**Required action:** Give back exactly the lines that start at the one containing "Click the 买入(做多)" and run to the end of the material below, both ends included.

**Exercise data:**
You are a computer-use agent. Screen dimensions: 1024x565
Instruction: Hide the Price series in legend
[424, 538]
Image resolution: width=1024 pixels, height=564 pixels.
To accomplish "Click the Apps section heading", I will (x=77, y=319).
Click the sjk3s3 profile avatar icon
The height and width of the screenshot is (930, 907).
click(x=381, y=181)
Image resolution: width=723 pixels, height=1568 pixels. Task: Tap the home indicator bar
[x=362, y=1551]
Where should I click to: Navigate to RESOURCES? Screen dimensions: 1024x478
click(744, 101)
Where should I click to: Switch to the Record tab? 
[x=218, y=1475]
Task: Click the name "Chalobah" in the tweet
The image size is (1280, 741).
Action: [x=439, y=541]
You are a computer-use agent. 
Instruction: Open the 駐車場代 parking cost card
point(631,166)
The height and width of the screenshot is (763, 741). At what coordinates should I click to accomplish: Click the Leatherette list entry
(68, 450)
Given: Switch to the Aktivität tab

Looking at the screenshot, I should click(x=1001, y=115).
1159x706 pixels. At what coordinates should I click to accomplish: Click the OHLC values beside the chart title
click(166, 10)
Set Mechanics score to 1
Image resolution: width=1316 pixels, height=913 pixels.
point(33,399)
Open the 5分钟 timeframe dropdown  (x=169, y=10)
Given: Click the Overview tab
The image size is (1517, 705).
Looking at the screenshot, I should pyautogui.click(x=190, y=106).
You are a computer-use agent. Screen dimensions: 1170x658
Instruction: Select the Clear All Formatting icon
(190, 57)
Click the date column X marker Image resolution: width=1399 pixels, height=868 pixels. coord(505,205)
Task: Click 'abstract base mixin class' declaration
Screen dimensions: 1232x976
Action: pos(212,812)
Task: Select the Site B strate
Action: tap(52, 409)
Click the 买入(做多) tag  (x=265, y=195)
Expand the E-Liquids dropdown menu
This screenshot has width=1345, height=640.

**The answer:**
Click the 买入(做多) tag  (x=265, y=195)
Expand the E-Liquids dropdown menu
This screenshot has width=1345, height=640.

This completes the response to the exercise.